- _TASK STATEMENT_
What you return must be the lines of the data that hold the word "checkmark".

- _DATASET_
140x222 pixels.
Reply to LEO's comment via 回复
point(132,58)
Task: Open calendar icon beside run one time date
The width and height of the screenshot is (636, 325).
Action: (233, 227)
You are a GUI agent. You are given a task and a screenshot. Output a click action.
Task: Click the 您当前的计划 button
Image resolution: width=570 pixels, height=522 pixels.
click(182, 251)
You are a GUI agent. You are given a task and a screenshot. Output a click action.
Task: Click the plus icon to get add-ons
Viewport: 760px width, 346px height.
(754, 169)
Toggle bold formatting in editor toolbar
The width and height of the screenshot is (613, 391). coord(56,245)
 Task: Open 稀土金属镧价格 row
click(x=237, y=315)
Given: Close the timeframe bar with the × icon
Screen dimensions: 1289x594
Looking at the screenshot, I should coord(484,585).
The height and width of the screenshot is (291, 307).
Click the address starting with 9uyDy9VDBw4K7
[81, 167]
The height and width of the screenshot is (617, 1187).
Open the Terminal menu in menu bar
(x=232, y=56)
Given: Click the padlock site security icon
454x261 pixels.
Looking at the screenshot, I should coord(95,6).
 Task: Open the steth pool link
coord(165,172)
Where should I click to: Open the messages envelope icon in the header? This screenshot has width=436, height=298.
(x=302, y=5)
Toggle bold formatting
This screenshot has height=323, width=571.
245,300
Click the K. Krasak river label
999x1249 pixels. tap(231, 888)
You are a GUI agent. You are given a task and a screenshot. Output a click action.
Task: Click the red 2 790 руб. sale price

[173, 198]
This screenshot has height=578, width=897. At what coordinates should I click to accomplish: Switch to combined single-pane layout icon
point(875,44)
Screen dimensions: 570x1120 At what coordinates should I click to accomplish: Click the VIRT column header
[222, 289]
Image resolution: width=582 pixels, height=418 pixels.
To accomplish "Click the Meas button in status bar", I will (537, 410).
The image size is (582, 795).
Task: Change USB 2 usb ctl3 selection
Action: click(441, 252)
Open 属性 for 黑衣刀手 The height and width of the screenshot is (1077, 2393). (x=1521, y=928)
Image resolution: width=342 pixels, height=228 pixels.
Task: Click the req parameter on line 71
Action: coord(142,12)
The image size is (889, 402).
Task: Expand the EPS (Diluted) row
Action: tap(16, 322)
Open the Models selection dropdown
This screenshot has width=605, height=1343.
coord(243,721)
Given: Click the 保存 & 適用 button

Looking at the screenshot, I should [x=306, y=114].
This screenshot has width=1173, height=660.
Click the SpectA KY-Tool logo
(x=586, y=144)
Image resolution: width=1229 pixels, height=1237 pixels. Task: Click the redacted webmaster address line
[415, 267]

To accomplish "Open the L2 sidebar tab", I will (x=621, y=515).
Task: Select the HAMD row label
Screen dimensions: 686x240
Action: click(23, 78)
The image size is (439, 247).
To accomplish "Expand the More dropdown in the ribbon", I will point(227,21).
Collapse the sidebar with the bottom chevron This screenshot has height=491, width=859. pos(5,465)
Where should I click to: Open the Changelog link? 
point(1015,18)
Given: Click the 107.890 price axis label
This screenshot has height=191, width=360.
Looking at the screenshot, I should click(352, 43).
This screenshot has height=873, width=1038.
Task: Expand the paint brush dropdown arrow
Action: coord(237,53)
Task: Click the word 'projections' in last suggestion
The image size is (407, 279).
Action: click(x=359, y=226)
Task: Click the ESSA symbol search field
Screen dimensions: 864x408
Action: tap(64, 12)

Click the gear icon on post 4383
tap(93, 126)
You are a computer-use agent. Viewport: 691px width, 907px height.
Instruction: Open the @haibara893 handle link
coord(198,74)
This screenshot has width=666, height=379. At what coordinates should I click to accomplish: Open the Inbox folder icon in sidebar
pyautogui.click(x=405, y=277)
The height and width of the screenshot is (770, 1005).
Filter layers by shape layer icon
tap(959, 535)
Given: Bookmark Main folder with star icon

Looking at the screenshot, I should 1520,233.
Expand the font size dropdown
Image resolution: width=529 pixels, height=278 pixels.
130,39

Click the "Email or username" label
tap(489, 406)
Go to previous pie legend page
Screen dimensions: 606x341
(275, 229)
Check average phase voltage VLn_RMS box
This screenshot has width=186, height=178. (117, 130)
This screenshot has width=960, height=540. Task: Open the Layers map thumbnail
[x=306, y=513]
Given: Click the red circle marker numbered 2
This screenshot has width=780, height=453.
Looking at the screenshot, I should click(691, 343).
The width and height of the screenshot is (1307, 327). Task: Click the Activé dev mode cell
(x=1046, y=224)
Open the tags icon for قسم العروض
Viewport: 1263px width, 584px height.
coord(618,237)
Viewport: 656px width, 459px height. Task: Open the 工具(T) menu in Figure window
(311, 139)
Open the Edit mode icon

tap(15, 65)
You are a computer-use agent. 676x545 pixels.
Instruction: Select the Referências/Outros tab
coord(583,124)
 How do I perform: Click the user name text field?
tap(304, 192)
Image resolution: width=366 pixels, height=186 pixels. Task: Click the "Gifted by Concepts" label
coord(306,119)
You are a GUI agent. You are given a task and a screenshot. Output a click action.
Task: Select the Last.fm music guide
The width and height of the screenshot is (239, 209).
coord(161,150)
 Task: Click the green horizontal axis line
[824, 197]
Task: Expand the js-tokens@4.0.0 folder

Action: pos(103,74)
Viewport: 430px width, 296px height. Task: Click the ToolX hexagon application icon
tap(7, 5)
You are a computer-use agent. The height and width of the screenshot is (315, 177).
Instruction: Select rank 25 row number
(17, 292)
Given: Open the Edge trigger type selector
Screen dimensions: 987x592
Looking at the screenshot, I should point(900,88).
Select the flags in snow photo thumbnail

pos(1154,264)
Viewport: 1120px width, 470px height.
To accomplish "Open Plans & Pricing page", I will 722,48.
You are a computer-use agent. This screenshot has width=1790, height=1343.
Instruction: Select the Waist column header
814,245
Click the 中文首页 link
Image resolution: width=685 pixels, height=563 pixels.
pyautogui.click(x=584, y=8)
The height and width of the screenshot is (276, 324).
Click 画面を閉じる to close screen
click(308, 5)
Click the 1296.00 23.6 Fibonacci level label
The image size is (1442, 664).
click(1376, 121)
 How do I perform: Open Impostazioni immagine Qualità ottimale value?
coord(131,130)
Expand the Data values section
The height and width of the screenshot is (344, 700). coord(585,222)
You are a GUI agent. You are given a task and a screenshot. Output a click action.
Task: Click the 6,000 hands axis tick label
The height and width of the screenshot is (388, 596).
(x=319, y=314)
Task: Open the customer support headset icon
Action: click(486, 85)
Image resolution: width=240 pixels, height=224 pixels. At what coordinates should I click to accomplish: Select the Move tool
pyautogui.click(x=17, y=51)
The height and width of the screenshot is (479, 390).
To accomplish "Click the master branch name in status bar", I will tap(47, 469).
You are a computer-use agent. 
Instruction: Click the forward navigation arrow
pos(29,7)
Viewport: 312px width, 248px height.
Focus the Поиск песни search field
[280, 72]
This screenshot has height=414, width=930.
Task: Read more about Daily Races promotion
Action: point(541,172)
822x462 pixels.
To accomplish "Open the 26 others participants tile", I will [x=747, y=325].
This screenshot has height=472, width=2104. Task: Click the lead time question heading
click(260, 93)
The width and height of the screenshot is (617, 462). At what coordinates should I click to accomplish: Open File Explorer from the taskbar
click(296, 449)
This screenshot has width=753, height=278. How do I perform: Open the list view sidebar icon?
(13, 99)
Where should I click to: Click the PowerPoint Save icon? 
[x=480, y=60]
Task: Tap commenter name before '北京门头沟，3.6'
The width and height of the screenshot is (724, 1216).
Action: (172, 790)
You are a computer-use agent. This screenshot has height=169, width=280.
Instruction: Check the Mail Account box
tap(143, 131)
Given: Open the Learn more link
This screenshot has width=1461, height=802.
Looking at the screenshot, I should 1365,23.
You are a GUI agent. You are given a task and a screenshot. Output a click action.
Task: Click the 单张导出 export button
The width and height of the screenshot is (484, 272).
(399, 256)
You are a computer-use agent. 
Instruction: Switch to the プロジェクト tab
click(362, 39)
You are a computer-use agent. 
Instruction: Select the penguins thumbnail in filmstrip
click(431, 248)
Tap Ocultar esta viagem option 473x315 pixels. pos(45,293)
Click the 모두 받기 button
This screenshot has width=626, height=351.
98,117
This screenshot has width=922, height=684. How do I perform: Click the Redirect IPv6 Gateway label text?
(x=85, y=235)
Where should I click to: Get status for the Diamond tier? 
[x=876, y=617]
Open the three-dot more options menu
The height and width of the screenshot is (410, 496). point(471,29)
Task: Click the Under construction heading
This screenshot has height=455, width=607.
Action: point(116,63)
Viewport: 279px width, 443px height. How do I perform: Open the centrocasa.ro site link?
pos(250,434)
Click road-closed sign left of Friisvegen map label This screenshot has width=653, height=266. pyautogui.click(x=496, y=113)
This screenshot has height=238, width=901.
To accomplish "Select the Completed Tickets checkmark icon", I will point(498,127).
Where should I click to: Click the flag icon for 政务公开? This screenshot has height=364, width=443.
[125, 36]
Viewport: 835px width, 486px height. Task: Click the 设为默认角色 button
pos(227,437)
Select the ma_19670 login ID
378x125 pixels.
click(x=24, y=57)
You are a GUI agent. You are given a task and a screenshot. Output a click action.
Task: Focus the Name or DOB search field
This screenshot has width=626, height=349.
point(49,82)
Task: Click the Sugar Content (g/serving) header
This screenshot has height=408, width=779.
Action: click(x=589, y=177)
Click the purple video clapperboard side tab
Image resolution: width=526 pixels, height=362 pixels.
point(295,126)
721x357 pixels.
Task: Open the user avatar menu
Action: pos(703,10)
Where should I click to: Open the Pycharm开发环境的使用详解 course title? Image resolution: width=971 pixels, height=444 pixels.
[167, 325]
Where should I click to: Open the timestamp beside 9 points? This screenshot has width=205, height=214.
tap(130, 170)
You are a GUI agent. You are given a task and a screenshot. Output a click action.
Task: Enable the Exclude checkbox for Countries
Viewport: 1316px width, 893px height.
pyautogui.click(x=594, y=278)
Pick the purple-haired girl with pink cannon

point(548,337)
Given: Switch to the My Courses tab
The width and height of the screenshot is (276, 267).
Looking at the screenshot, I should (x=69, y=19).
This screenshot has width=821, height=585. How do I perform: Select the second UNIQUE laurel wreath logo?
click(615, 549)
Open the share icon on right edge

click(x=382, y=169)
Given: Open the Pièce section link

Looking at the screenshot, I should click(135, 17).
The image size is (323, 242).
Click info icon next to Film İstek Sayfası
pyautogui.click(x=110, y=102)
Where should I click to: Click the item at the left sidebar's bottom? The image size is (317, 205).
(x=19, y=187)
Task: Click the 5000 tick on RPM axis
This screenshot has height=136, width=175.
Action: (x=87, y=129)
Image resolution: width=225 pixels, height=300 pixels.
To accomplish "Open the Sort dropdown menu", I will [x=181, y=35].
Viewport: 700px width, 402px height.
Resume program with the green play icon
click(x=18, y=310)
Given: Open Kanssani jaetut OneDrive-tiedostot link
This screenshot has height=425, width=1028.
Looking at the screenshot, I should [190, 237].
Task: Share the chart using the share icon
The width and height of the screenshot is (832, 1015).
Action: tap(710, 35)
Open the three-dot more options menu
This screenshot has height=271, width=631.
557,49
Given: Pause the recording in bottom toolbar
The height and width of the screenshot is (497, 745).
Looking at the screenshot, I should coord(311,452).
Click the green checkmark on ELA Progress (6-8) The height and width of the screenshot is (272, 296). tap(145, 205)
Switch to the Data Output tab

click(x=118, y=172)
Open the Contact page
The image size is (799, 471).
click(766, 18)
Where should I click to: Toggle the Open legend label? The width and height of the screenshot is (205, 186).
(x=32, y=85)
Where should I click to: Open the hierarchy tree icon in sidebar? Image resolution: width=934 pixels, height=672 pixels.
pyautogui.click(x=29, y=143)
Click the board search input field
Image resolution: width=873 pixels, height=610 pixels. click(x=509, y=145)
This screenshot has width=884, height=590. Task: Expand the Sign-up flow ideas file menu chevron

- _YOUR SOLUTION_
To accomplish "Select the Completed Tickets checkmark icon", I will point(498,127).
Click the green checkmark on ELA Progress (6-8) The height and width of the screenshot is (272, 296). tap(145, 205)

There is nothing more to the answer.